State of play: House Speaker Destin Hall (R-Caldwell) argues that families are getting "ripped off" by counties and that limiting annual tax bill increases would force local governments to curb spending.
- The proposed referendum emerged from a committee that Hall organized that's met several times since December. It advanced Wednesday over objections from some Democrats and now moves to the full House.
How it works: The amendment must be approved by a three-fifths majority, meaning Republicans cannot pass it alone even if 100% united. They'd need at least one Democrat.
- The House would also need buy-in from the state Senate. "We've been out of session. I don't know where all the members stand," said Rep. John Blust (R-Guilford).
What they're saying: Rep. Brian Echevarria (R-Cabarrus) accused some local governments of letting spending balloon in ways that can't be justified by population growth and inflation.
- Rep. Maria Cervania (D-Wake) countered that a constitutional amendment would constrain the General Assembly unnecessarily. "We have a responsibility to try our best to find solutions first," she said.

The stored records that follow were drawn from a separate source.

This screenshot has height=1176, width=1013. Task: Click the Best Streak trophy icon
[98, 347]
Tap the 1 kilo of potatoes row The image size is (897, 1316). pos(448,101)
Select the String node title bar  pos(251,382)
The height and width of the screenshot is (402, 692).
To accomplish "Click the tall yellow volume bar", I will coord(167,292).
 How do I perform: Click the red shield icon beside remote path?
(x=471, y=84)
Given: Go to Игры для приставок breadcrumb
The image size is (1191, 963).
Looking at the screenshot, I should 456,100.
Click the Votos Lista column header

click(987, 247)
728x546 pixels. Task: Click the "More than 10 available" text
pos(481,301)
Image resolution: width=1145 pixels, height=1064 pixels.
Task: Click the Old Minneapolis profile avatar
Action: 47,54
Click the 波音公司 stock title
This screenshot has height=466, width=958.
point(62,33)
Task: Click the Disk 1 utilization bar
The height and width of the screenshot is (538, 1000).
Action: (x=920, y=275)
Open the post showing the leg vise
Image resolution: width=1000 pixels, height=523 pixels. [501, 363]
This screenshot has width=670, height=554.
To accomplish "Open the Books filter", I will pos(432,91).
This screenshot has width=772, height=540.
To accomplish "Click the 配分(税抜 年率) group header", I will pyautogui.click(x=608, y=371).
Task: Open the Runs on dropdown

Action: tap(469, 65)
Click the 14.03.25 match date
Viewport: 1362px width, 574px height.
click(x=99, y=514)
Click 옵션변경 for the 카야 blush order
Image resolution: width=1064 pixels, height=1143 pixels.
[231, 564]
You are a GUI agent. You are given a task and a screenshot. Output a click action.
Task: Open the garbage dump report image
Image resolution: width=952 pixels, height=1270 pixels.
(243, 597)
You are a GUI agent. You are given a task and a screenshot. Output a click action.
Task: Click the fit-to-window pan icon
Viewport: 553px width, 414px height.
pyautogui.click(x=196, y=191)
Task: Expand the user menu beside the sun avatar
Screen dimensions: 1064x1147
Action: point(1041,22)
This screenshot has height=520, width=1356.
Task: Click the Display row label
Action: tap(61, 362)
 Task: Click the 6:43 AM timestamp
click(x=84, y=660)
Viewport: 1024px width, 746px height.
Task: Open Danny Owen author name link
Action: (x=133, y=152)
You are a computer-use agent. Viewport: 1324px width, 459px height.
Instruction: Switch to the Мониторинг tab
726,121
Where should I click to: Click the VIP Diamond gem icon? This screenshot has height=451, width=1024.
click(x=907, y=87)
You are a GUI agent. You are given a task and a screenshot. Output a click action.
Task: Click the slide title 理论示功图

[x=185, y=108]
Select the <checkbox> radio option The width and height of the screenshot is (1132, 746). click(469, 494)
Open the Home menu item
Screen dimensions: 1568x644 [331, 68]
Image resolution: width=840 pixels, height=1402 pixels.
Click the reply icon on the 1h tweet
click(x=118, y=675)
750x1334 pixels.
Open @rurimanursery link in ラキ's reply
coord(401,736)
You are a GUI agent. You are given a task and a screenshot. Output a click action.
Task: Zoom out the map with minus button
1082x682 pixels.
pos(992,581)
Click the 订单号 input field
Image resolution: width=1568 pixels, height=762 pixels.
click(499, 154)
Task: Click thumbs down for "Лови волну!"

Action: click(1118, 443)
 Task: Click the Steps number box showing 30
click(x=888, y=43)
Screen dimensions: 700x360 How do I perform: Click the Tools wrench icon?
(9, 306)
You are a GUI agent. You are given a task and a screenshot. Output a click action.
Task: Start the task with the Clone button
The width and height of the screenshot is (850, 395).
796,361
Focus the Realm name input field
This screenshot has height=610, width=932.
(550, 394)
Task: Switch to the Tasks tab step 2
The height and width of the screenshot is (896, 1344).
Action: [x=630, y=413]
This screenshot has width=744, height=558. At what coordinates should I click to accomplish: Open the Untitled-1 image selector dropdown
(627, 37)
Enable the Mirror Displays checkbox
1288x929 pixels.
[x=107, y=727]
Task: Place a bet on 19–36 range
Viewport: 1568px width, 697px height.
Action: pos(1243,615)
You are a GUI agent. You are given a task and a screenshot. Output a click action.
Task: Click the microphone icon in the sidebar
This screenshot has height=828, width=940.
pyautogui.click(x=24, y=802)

Zoom in: The ballot question is intentionally vague, asking voters for a "constitutional amendment requiring limits on property tax increases by local governments."
- Even if it reaches the ballot in November and voters approve it, a complicated implementation would follow.
- Rep. Julia Howard (R-Davie) said more work is needed before phasing out any exemptions granted to nonprofit and government entities. Hospitals are growing increasingly likely as a target for having their tax exemptions changed, and Howard accused them of cheating the system and attempting to block reform with their "very intimidating" lobby.